Violin Concerto no.3

If the First Violin Concerto refers in its early twentieth-century manner to the classical divertimento, much of the Third (1948) breathes the same folk air as Szymanowski’s works from the late 1920s and 1930s.  Bacewicz had occasionally coloured her music with folk elements, but here she both quoted folk tunes from the mountain districts of southern Poland and complemented them with her own ideas along the same lines.  The first movement, according to Bacewicz, is not influenced by folksong, yet it is hard not to hear inflections, for example in the orchestral introduction.  As is usual, the recapitulation (which comes after the cadenza) is abbreviated.

Bacewicz indicated that the opening melody of the Andante is based on a ‘very little known but very beautiful song’.  This gives way to a related and delicately scored second subject where the soloist’s trills accompany a two-voiced texture on flute and clarinet.  The top line is formed by one of many Tatra mountain melodies with a descending line.  Such falling melodies, also used by Szymanowski, are associated with a famous nineteenth-century mountain guide and musician, Jan Krzeptowski ‘Sabała’.  The ensuing climax presents the Sabała melody in stacked fourths and the tune dominates the rest of the movement.  The final Vivo is a carefree rondo cast as an oberek, the fast cousin of the mazurka.

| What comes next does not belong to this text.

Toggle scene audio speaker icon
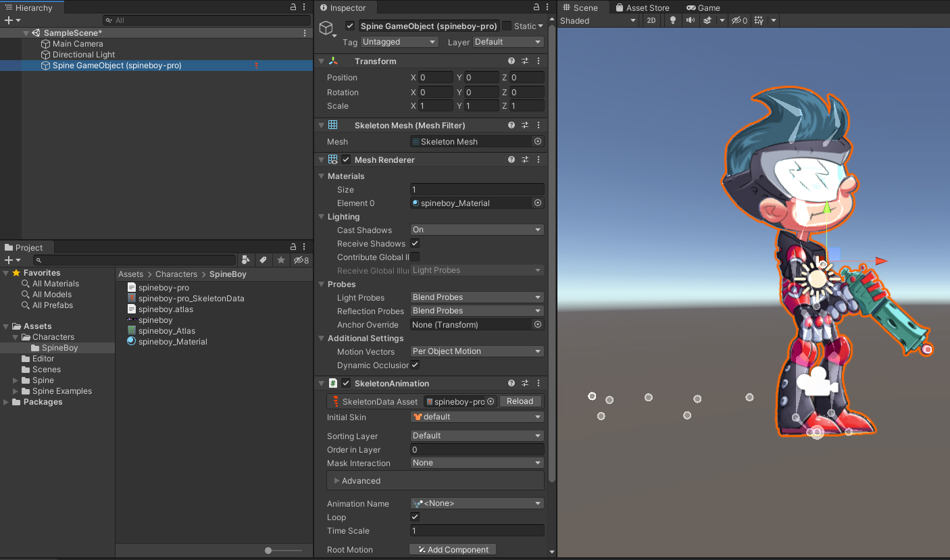950x560 pixels. point(690,20)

Szymanowski had used this dance for the finale of his Symphonie Concertante for piano and orchestra (1932) and Bacewicz followed his footsteps both here and in other works such as her Piano Concerto (1949) and Second Piano Sonata (1953).  The concerto as a whole played to Bacewicz’s strengths as a violinist – a combination of lyrical warmth and great vivacity. She gave the premiere on 4 March 1949 with the Baltic Philharmonic Orchestra, conducted by Stefan Śledziński.

Violin Concerto no.7

By the time that she came to write her Seventh Violin Concerto in 1965, Bacewicz had given up her performing career.  On this occasion the premiere, on 14 January 1966 in Brussels, was given by the Spanish violinist Agustín León Ara (who had studied in Brussels and taught there until 1992), with the Belgian Radio Symphony Orchestra, conducted by Daniel Sternefeld.  Bacewicz had lost none of her skill as a composer for violin and orchestra but by this point had shifted stylistically in response to the explosion of avantgarde music in Poland that had been created by the younger generation of Krzysztof Penderecki and Henryk Mikołaj Górecki.

The Seventh Violin Concerto still abides by the traditional three-movement format, yet its musical world is quixotic, allusive and improvisatory (curiously recalling aspects of the First Violin Concerto in this regard), with short ideas and sections combined with sudden changes of instrumentation, mood and direction.  Nevertheless, amidst the welter of contemporary ideas there are still traces of the neoclassical impulses that drove her music in earlier decades and these provide much of the motivic backbone of the concerto, alongside her keen ear for instrumental colour.  Her searching lyrical gifts are especially apparent in the middle movement.  If the Largo poses more expressive questions than it answers, the vigorous finale presents a fascinating insight into the continuing centrality to her music of 6/8 metre, however subverted rhythmically and texturally.